In all cases the procedure was performed under local anesthesia preceded by mild premedication. Conversely, most of the cited authors used general anesthesia [9, 10]. From our experience the majority of patients comply well during peri-procedural TEE, and avoiding general anesthesia adds to simplification and shorter total time of the procedure.
According to the available literature residual shunting is observed in 1–4% of patients during 3–4 months of observation and tends to disappear within a year after device implantation [7, 8]. Our study corroborated these observations – post-procedural residual shunting was detected in 6 (5%) cases and receded in the subsequent 30 days.
We established that significant improvement of physical capacity, expressed by longer exercise duration and higher maximal oxygen consumption, was already evident after 24 months following percutaneous ASD occlusion.

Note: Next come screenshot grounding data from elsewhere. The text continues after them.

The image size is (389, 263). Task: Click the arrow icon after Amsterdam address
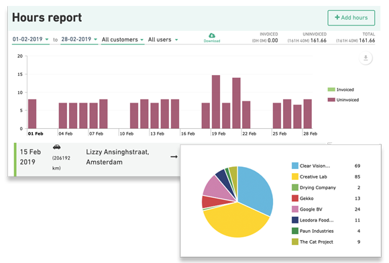174,157
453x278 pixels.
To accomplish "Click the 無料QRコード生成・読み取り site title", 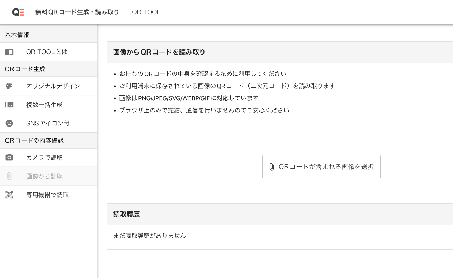I will 77,12.
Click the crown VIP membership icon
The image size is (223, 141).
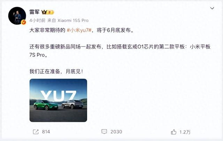(x=44, y=12)
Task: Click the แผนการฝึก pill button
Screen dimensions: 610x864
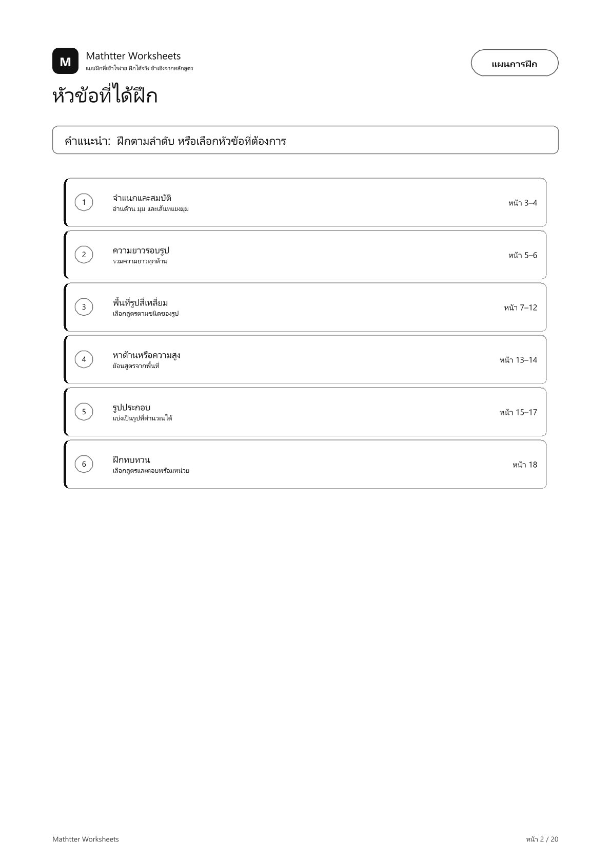Action: click(515, 63)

In contrast, Helber et al. following up patients after surgical ASD closure observed an increase in VO2max only after 10 years, and no notable effects within the first 4 months [8]. The authors explained this delayed improvement by operative trauma and lack of exercise due to sedentary lifestyle immediately after surgery – which is not a factor in the case of the transcatheter techniques.
In our group even patients with initially normal or mildly impaired physical capacity (NYHA I–II class) presented clinical improvement and achieved better results in CPET later on. These data prove ASD closure in asymptomatic patients to be both justifiable and beneficial. Brochu et al., likewise, studied a group of ASD patients aged on average 49.4 (19–76) years, either with mild or without clinical symptoms (NYHA I–II) before and after device closure [11]. They observed significant improvement of physical capacity as well, despite its slight baseline impairment.

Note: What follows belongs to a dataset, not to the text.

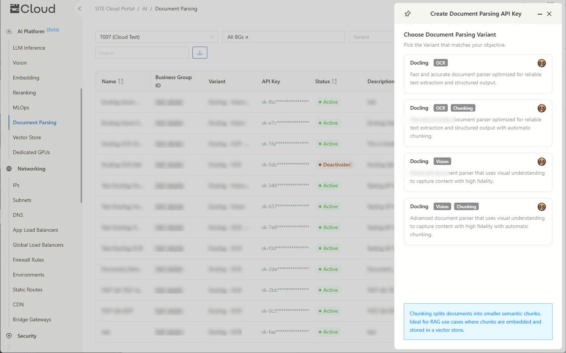Go to LLM Inference page
Image resolution: width=566 pixels, height=353 pixels.
coord(29,48)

In our study exercise capacity after ASD closure tended to increase remarkably in patients younger than 40 years. These observations are borne out by other authors such as Brochu et al., who established that CPET parameters after 6 months following the procedure were significantly better in younger individuals [11].
Although subjective clinical improvement is reported only after 24 months of observation, objective echocardiographic features of right heart volume overload (i.e. decrease of RA and RV size, normalization of intraventricular septal motion) decreased already after a month. In most patients the size of right heart chambers returned to normal in a 24-month follow-up, which was consistent with the findings of Zhong-Dong et al. [12]. Furthermore, Dhillon et al. observed improvement of right ventricular systolic and diastolic function 6–12-months after ASD closure [13–15].
To sum up, there is beyond doubt a need for extended follow-up as well as determination of long-term outcomes of transcatheter ASD closure and possible adverse effects associated with the use of large occluders.
Conclusions
Transcatheter ostium secundum ASD closure is a safe and effective method which can be performed without general anesthesia. Improvement of hemodynamic parameters was observed already after 1 month following the procedure (decrease in the size of right heart chambers and normalization of intraventricular septal motion). Within a 24-month follow-up the majority of patients demonstrated improvement of physical capacity, especially those younger than 40 years of age. Exercise tolerance improved regardless of the baseline functional impairment.
Conflict of interest
The authors declare no conflict of interest.